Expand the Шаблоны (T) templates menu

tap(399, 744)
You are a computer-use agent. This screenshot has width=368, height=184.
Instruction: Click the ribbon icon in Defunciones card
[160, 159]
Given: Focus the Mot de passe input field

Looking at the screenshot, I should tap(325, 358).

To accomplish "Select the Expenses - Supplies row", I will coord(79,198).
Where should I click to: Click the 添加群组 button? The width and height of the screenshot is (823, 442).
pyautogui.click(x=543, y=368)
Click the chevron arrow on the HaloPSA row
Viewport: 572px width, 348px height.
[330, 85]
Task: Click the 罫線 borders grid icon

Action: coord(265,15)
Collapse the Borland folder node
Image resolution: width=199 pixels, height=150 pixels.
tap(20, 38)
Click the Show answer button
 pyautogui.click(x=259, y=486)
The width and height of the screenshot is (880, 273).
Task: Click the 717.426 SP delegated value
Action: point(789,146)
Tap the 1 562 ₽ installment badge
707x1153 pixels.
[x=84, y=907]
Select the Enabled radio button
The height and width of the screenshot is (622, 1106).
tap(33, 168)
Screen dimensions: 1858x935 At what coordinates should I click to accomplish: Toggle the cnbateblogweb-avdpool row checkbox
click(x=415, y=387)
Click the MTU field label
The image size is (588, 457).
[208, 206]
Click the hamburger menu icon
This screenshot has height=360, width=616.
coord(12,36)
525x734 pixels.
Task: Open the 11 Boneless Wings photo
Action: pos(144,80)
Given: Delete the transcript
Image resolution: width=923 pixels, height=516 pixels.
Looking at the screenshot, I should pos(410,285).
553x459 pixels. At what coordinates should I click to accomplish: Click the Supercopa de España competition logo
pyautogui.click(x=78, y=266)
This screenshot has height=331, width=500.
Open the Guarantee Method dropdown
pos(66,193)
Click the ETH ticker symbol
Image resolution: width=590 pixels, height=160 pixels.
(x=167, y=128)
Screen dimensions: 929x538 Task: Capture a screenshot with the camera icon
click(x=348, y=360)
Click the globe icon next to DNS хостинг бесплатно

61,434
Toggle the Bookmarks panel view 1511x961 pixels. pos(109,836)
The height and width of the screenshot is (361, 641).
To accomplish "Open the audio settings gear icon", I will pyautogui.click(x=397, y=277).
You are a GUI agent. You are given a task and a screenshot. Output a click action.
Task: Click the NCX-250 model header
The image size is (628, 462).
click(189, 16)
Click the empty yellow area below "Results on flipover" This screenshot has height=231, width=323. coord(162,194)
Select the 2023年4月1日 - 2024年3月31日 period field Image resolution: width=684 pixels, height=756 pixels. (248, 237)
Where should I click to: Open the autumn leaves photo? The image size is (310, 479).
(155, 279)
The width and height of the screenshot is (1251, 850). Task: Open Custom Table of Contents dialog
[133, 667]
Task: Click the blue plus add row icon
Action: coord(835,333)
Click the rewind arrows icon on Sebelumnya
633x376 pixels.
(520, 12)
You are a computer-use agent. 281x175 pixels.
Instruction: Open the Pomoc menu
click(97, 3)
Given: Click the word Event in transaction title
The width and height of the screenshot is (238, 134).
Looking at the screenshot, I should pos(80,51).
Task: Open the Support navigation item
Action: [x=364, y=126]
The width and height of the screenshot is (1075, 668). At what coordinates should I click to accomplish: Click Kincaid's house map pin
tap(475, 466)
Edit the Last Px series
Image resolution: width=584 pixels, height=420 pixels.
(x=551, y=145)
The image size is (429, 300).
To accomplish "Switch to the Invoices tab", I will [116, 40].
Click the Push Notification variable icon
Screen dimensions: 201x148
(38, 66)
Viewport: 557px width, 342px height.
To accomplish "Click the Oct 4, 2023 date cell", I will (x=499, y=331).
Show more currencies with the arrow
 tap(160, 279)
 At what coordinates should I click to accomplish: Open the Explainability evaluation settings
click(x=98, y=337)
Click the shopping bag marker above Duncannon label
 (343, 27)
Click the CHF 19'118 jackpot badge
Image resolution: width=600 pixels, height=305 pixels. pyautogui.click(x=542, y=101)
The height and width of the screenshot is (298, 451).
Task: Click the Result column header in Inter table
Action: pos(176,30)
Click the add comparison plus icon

* * *

What to produce
Without leaving anything out, transcribe the records above exactly.

Solution to the exercise
Expand the Шаблоны (T) templates menu

tap(399, 744)
You are a computer-use agent. This screenshot has width=368, height=184.
Instruction: Click the ribbon icon in Defunciones card
[160, 159]
Given: Focus the Mot de passe input field

Looking at the screenshot, I should tap(325, 358).

To accomplish "Select the Expenses - Supplies row", I will coord(79,198).
Where should I click to: Click the 添加群组 button? The width and height of the screenshot is (823, 442).
pyautogui.click(x=543, y=368)
Click the chevron arrow on the HaloPSA row
Viewport: 572px width, 348px height.
[330, 85]
Task: Click the 罫線 borders grid icon

Action: coord(265,15)
Collapse the Borland folder node
Image resolution: width=199 pixels, height=150 pixels.
tap(20, 38)
Click the Show answer button
 pyautogui.click(x=259, y=486)
The width and height of the screenshot is (880, 273).
Task: Click the 717.426 SP delegated value
Action: point(789,146)
Tap the 1 562 ₽ installment badge
707x1153 pixels.
[x=84, y=907]
Select the Enabled radio button
The height and width of the screenshot is (622, 1106).
tap(33, 168)
Screen dimensions: 1858x935 At what coordinates should I click to accomplish: Toggle the cnbateblogweb-avdpool row checkbox
click(x=415, y=387)
Click the MTU field label
The image size is (588, 457).
[208, 206]
Click the hamburger menu icon
This screenshot has height=360, width=616.
coord(12,36)
525x734 pixels.
Task: Open the 11 Boneless Wings photo
Action: pos(144,80)
Given: Delete the transcript
Image resolution: width=923 pixels, height=516 pixels.
Looking at the screenshot, I should pos(410,285).
553x459 pixels. At what coordinates should I click to accomplish: Click the Supercopa de España competition logo
pyautogui.click(x=78, y=266)
This screenshot has height=331, width=500.
Open the Guarantee Method dropdown
pos(66,193)
Click the ETH ticker symbol
Image resolution: width=590 pixels, height=160 pixels.
(x=167, y=128)
Screen dimensions: 929x538 Task: Capture a screenshot with the camera icon
click(x=348, y=360)
Click the globe icon next to DNS хостинг бесплатно

61,434
Toggle the Bookmarks panel view 1511x961 pixels. pos(109,836)
The height and width of the screenshot is (361, 641).
To accomplish "Open the audio settings gear icon", I will pyautogui.click(x=397, y=277).
You are a GUI agent. You are given a task and a screenshot. Output a click action.
Task: Click the NCX-250 model header
The image size is (628, 462).
click(189, 16)
Click the empty yellow area below "Results on flipover" This screenshot has height=231, width=323. coord(162,194)
Select the 2023年4月1日 - 2024年3月31日 period field Image resolution: width=684 pixels, height=756 pixels. (248, 237)
Where should I click to: Open the autumn leaves photo? The image size is (310, 479).
(155, 279)
The width and height of the screenshot is (1251, 850). Task: Open Custom Table of Contents dialog
[133, 667]
Task: Click the blue plus add row icon
Action: coord(835,333)
Click the rewind arrows icon on Sebelumnya
633x376 pixels.
(520, 12)
You are a computer-use agent. 281x175 pixels.
Instruction: Open the Pomoc menu
click(97, 3)
Given: Click the word Event in transaction title
The width and height of the screenshot is (238, 134).
Looking at the screenshot, I should pos(80,51).
Task: Open the Support navigation item
Action: [x=364, y=126]
The width and height of the screenshot is (1075, 668). At what coordinates should I click to accomplish: Click Kincaid's house map pin
tap(475, 466)
Edit the Last Px series
Image resolution: width=584 pixels, height=420 pixels.
(x=551, y=145)
The image size is (429, 300).
To accomplish "Switch to the Invoices tab", I will [116, 40].
Click the Push Notification variable icon
Screen dimensions: 201x148
(38, 66)
Viewport: 557px width, 342px height.
To accomplish "Click the Oct 4, 2023 date cell", I will (x=499, y=331).
Show more currencies with the arrow
 tap(160, 279)
 At what coordinates should I click to accomplish: Open the Explainability evaluation settings
click(x=98, y=337)
Click the shopping bag marker above Duncannon label
 (343, 27)
Click the CHF 19'118 jackpot badge
Image resolution: width=600 pixels, height=305 pixels. pyautogui.click(x=542, y=101)
The height and width of the screenshot is (298, 451).
Task: Click the Result column header in Inter table
Action: pos(176,30)
Click the add comparison plus icon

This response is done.